Grands projets ferroviaires européens: des budgets qui explosent, des retards qui s'accumulent, des abandons qui se profilent...

 


Le rapport de la Cour des comptes européenne sur le projet ferroviaire Lyon-Turin agit comme un rappel : les grandes infrastructures de transport ne sont pas qu’une affaire de bonnes intentions, mais d’exécution, de gouvernance et de réalisme économique. Lorsqu’un projet voit son coût augmenter de plus de 120% et son calendrier dériver de près de vingt ans, la question n’est plus idéologique, elle est pragmatique.

Depuis des années, le débat européen sur la mobilité est trop souvent enfermé dans une opposition simpliste entre « rail vertueux » et « aviation coupable ». Or ce rapport montre une réalité moins confortable : le rail, surtout lorsqu’il prend la forme de mégaprojets transfrontaliers, est tout sauf une solution rapide, flexible et prévisible. Les retards, les surcoûts et la complexité administrative, (voire les oppositions écologistes !) ne sont pas des accidents de parcours, mais des caractéristiques structurelles de ce type d’infrastructure.

Pendant que l’on promettait une alternative ferroviaire crédible entre Lyon et Turin pour 2015, puis 2030, nous parlons désormais de 2033 au mieux. Entre-temps, les besoins de mobilité, eux, n’ont pas attendu. L’économie fonctionne en temps réel, les échanges aussi.

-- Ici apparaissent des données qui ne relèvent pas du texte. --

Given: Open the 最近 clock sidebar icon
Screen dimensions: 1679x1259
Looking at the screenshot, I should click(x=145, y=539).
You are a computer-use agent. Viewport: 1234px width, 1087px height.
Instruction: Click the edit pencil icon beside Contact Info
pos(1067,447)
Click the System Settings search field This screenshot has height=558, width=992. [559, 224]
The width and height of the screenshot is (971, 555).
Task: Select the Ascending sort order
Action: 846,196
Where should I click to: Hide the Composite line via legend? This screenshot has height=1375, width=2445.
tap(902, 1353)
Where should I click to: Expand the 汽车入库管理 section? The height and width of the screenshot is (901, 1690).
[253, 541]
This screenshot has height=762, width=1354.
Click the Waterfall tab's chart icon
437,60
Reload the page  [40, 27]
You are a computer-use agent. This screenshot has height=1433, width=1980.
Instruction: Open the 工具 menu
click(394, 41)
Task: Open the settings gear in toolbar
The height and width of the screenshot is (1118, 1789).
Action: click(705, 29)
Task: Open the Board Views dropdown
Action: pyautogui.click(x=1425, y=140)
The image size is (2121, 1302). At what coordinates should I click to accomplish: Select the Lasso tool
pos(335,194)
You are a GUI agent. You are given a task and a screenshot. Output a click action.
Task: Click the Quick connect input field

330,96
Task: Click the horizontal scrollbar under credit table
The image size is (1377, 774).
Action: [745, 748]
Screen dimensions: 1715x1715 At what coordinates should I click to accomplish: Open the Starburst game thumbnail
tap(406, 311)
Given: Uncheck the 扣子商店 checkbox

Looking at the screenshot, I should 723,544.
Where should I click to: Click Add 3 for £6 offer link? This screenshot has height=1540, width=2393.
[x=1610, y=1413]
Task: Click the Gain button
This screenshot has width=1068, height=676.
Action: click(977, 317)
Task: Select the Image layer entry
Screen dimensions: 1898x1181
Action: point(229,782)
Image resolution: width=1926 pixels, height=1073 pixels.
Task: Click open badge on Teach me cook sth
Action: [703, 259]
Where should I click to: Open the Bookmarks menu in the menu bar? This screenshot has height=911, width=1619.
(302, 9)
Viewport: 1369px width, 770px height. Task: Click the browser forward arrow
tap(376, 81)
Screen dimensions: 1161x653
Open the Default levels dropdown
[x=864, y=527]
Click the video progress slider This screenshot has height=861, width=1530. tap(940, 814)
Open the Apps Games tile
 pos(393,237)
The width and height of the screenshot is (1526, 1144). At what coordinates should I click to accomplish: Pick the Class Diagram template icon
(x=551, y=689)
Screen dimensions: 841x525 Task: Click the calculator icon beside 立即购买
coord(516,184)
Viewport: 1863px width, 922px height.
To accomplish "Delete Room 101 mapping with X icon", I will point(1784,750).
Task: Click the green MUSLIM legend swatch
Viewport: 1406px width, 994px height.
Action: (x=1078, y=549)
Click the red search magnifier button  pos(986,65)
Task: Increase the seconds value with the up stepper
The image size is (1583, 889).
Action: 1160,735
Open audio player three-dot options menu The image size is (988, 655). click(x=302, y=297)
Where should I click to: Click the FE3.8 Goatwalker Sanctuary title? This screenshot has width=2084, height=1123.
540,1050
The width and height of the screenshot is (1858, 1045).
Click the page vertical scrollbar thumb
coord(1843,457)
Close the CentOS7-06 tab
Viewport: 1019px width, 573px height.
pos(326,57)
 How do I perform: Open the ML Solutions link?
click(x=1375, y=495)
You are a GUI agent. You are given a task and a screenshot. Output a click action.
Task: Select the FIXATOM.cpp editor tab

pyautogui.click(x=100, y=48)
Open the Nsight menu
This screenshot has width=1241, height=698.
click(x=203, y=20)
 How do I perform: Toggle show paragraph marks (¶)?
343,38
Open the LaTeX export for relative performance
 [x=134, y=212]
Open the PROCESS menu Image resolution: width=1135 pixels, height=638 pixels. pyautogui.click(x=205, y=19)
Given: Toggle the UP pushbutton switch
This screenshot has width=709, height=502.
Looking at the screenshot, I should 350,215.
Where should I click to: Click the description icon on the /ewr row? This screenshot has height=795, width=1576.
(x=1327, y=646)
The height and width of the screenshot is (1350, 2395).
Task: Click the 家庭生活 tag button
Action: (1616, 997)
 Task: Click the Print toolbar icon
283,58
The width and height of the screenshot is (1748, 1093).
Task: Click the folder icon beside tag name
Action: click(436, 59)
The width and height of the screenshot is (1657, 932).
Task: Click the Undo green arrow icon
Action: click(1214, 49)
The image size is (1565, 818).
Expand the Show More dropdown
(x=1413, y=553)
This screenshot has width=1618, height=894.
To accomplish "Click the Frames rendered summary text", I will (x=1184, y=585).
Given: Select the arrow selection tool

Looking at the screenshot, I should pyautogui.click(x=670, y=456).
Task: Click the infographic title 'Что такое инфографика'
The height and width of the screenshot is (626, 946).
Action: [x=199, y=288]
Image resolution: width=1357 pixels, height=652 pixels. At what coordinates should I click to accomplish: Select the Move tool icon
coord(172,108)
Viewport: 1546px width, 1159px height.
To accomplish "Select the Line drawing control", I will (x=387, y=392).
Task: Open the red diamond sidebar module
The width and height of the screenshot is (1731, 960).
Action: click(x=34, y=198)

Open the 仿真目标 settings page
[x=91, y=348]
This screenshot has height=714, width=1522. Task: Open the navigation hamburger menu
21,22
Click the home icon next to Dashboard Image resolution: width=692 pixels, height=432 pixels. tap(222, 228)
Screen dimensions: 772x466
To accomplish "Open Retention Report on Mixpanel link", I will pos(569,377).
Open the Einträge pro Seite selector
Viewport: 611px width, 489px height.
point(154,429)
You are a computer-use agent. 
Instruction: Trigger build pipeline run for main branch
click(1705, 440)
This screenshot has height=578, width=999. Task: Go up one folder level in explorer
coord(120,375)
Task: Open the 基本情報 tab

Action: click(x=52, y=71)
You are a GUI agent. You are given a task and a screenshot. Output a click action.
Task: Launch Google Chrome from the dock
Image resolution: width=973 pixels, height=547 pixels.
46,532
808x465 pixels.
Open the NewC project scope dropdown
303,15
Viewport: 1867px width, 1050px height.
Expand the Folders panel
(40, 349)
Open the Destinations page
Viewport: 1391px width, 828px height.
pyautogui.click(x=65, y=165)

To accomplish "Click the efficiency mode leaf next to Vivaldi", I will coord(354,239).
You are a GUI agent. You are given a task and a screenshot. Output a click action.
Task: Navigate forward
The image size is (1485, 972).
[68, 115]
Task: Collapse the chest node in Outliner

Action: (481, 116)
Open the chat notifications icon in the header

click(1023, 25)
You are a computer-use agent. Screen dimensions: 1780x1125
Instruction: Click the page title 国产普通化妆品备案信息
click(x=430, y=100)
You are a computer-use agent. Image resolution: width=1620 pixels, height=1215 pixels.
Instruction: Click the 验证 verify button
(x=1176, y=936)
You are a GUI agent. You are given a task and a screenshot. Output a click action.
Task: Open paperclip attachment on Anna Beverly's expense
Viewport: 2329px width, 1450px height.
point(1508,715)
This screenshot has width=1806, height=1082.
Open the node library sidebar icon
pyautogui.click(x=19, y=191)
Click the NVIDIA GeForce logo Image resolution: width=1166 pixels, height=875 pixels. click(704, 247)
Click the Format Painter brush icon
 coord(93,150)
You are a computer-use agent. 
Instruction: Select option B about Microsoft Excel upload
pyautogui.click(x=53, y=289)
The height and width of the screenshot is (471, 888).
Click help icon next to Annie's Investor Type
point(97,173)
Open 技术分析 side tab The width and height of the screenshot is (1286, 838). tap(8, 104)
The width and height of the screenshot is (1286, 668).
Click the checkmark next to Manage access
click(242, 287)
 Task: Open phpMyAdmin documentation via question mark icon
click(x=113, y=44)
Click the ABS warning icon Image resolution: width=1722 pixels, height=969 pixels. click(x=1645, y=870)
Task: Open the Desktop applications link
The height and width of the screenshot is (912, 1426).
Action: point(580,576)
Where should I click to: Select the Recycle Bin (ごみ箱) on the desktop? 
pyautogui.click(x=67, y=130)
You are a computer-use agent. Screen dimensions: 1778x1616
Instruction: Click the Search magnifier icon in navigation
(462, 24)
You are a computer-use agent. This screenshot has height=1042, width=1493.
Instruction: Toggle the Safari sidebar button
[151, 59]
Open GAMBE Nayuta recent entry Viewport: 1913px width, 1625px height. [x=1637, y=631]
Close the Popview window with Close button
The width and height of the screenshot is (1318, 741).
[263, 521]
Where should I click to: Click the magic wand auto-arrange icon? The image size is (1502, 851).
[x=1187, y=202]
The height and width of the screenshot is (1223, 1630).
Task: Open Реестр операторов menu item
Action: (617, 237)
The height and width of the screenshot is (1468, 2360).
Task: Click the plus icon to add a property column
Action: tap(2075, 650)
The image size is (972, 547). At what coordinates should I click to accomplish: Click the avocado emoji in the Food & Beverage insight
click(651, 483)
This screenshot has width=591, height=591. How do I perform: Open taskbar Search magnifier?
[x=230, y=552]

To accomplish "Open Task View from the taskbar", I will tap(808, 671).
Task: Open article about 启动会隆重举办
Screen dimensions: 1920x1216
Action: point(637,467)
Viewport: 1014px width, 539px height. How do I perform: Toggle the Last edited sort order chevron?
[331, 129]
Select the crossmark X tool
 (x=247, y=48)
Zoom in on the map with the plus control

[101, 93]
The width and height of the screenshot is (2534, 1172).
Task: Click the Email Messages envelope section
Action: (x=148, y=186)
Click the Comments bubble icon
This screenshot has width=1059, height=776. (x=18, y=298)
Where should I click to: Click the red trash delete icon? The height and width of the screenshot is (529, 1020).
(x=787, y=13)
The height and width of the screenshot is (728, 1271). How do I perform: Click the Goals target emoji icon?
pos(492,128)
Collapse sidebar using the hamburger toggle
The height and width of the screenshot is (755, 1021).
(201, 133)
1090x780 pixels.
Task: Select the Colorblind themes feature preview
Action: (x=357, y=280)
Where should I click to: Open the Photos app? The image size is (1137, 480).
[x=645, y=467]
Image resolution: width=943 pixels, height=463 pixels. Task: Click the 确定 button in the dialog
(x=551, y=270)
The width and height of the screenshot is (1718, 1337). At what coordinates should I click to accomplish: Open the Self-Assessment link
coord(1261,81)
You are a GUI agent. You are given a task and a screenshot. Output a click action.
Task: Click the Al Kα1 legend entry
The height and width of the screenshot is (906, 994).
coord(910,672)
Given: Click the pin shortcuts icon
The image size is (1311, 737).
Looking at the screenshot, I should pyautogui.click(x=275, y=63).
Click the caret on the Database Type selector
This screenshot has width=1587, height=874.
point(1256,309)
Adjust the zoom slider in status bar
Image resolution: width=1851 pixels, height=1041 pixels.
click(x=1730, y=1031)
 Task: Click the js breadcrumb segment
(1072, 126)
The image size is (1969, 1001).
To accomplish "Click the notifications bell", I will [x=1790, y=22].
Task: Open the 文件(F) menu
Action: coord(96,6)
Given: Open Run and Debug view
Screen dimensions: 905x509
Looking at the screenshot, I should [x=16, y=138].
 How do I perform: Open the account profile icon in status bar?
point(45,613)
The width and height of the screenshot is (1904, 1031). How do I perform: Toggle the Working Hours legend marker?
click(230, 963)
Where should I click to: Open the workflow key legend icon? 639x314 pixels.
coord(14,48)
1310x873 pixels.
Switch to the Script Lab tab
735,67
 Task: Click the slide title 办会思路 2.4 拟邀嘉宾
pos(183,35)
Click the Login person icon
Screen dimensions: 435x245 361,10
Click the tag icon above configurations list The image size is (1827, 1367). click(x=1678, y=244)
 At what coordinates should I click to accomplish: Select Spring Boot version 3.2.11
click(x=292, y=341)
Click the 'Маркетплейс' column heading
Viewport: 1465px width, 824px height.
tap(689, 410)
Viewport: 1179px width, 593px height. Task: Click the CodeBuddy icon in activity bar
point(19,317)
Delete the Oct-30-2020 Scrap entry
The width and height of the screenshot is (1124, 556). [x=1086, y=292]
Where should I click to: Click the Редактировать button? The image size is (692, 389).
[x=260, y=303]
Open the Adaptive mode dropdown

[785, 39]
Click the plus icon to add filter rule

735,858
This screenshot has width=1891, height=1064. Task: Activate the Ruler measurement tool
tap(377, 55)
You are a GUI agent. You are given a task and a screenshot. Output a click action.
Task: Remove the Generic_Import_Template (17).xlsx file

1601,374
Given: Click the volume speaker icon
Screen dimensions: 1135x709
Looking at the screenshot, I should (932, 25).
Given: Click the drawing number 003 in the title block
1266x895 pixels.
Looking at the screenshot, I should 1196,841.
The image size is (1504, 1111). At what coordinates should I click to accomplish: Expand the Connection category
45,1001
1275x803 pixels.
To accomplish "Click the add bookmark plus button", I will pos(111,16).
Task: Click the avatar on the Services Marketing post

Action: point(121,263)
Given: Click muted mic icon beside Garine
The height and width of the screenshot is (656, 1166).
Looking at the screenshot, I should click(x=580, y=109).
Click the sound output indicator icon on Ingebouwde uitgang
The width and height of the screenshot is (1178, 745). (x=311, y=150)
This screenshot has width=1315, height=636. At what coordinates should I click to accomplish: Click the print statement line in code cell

Et c’est précisément là que l’aviation démontre sa valeur : capacité d’adaptation, connectivité immédiate, efficacité éprouvée, aucun besoin en infrastructure en-dehors des aéroports.

Ce constat devrait inviter à une approche plus équilibrée des politiques de transport. Il ne s’agit pas d’opposer rail et aviation, mais de reconnaître que chaque mode a sa fonction. L’aviation offre aujourd’hui ce que les grands projets ferroviaires promettent souvent… sans pouvoir le livrer dans les délais annoncés.

Le paradoxe est frappant : alors que l’aviation est régulièrement sommée de se justifier, de se taxer ou de se restreindre, elle continue à investir, à innover et à réduire son empreinte environnementale, sans dépendre de plans publics aux horizons mouvants. Pendant ce temps, certains projets ferroviaires deviennent des gouffres financiers dont le coût final reste incertain, au détriment du contribuable.

Le rapport de la Cour des comptes européenne ne plaide pas pour l’abandon de projets d’infrastructures ferroviaires, mais il invite clairement à plus de pragmatisme. La transition des mobilités repose sur des solutions opérationnelles, complémentaires et économiquement soutenables.

Dans cette perspective, l’aviation demeure un pilier indispensable de la mobilité européenne. Plutôt que de l’ériger en bouc émissaire, il serait temps de l’intégrer pleinement dans une politique de transport pragmatique, fondée sur l’efficacité, la liberté de choix et la responsabilité.